A quoi ressemble un créateur prometteur qui a tenu ses promesses ? A Julien David. Auréolé de son Grand Prix de l’Andam 2012, il construit sa marque avec sérieux, professionnalisme et ce petit quelque chose en plus qui fait de lui un talent d’aujourd’hui. Conversation avec un trentenaire qui aime se mettre en danger.

C’est un dimanche de mars, le surlendemain de son défilé parisien, entre les portants de sa collection automne-hiver dans son showroom du Marais, Julien David, vêtu en Julien David, c’est son habitude, reçoit les acheteurs – ici, on parle japonais, anglais, italien, français. Il a un pedigree particulier, ce créateur trentenaire : formé à New York à la Parsons The New School for Design, passé par les studios de Narciso Rodriguez et de Ralph Lauren, parti à Tokyo parce qu’il avait envie de changer d’air, il lance sa collection à son nom et  » made in Japan  » en 2008, défile à Paris pour la première fois en 2011, gagne le Grand Prix de l’Andam (lire par ailleurs) en 2012, cumule les lignes Femme et Homme l’année suivante, collabore désormais avec Quiksilver et vit à Londres, il était temps de bouger. Julien David est entré dans un nouveau cycle de vie, ça lui va plutôt bien.

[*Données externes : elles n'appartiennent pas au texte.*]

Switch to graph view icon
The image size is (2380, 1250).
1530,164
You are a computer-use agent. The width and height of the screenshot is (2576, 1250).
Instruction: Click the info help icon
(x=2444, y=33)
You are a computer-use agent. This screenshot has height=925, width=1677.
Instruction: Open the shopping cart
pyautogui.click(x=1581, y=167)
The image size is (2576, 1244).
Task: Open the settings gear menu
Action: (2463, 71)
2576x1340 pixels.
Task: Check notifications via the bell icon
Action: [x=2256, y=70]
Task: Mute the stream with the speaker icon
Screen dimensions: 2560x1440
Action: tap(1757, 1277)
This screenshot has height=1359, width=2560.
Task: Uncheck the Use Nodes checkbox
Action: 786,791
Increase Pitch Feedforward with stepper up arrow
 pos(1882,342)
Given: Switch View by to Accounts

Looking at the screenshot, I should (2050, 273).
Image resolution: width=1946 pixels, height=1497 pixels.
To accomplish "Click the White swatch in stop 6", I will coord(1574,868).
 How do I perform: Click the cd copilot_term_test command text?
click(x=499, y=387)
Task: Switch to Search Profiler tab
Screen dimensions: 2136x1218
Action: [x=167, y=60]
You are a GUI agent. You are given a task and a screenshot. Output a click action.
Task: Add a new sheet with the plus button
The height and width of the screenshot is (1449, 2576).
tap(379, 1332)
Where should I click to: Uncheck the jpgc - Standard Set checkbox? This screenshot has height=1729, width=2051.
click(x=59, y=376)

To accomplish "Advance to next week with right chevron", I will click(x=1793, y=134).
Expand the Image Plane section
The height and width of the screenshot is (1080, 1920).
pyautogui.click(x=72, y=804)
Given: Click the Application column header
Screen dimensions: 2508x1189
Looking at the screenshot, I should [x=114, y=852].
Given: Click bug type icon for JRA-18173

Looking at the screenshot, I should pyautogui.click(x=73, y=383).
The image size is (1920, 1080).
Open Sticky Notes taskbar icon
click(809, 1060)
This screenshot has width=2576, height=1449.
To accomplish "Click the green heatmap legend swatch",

Comment vous sentez-vous au surlendemain de votre défilé parisien à l’Oratoire du Louvre ?

Je suis content… Je ne le suis pas nécessairement, mais là, cela s’est bien passé, il ne s’agit pas tellement de la collection en elle-même mais de tout ce qui se décide en dernière minute, quelques jours avant le défilé – le casting, les cheveux, le maquillage, la musique et tous ces ultimes détails. Le matin même, on a modifié la scénographie, le podium avait des extensions sur les côtés, mais quand on est arrivés dans l’espace, on s’est rendu compte que ce n’était pas nécessaire, au contraire, on les a enlevées pour que ce soit très simple, très pur. Ce sont des petites décisions comme celles-là, mises bout à bout dans les deux jours avant le show, qui font que je suis satisfait, plus que d’habitude, d’autant que je ne peux pas les planifier. Les pièces, par contre, on travaille dessus depuis deux ou trois mois, je peux décider de tout, j’en ai le temps, ce n’est pas une performance, cela a été préparé alors que le reste, non – le mauvais ordre des looks, les mauvais accessoires, les mauvaises combinaisons, les mauvaises coiffures… c’est toujours délicat et stressant parce que cela peut nuire à la perception.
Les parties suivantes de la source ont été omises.